I’m looking for limits on how many words, documents, tags and such I can use in a single database with DTPO, as well as its web server. I’m setting up a machine exclusively for my DTPO use and want to have the ideal setup. Cost is important, but since this is my livelihood, I have a relatively large budget.

I’ve found mention of 100 million items and 10 million words unless I have a “fast” computer with a lot of RAM. I’m purchasing a new Mac Pro with 128GB RAM (Apple’s BTO max is 64GB, but OWC/MacSales sells a 128GB upgrade).

Can DTPO take advantage of a large number of cores/threads? If it can, I’ll purchase the 12 core/24 thread version. If not, I’ll get the quad-core.

Does DTPO or the OCR feature use OpenCL? If so, I’ll get the D700 GPU’s; if not, I won’t.

I plan to store the database on a Thunderbolt2-attached SSD RAID external NAS. Does DTPO require much/any space on the system/boot drive? I’m planning to get the 256GB internal drive. DTPO will be the only application installed, so 200GB will be sitting there idle. If DTPO can make use of it, I’ll upgrade to the 1TB. Are there temporary files or swap files that can make use of the boot drive?

Is there any way to calculate the impact of a large PDF and/or items in a database? For example, for each 1000 unique words in a PDF, you should have 1MB of RAM; for each 1000 items or tags, you should have another 1 MB of RAM.

Are there any options I can tweak or suggestions on how I can best configure DTPO for maximum performance on large databases?

Finally, how many connections does the DTPO web server handle? I’d like to put the Mac Pro in our server room and access it from my desk, or over screen sharing. Is it safe to share my password with my coworkers so they can access my database too, or is that pushing it?
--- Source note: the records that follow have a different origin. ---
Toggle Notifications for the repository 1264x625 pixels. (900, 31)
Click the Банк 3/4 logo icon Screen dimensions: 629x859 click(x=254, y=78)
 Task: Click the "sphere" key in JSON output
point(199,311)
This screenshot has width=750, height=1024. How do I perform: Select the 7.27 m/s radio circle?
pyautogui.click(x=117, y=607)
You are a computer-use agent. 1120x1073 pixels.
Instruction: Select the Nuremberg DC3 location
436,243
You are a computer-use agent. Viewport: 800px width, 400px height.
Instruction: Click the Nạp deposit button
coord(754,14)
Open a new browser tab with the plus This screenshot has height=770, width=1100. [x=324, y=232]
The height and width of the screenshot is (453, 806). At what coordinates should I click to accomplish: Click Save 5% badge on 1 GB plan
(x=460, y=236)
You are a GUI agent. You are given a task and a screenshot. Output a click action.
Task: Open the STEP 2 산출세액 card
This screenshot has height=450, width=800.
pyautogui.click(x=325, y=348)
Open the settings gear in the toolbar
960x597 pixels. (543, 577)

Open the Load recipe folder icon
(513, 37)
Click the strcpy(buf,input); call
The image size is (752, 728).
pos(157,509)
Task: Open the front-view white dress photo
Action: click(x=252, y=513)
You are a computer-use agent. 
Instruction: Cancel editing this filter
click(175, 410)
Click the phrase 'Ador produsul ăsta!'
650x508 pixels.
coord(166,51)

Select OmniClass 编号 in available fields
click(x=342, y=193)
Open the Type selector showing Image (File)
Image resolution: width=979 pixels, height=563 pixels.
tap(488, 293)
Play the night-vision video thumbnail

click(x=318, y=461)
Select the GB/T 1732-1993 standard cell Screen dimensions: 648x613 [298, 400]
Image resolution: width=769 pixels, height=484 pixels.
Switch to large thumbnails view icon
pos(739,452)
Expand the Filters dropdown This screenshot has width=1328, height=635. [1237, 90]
I know it’s not multi-user, but if they try to access it while I’m doing something, will their login be rejected or will I lose data/get disconnected?

Usually up to 300 thousand items and up to 300 million words per database should be okay.

Support for multiple cores is currently quite limited, therefore the quad-core should be sufficient.


Only the application, the OCR resources and the global inbox have to be located on the startup volume, all other databases can be located anywhere.

The performance should be usually only limited by the network and therefore several users should be able to access it concurrently.

Everything should be fine as long as they’re not deleting/modifying the file you’re currently working on.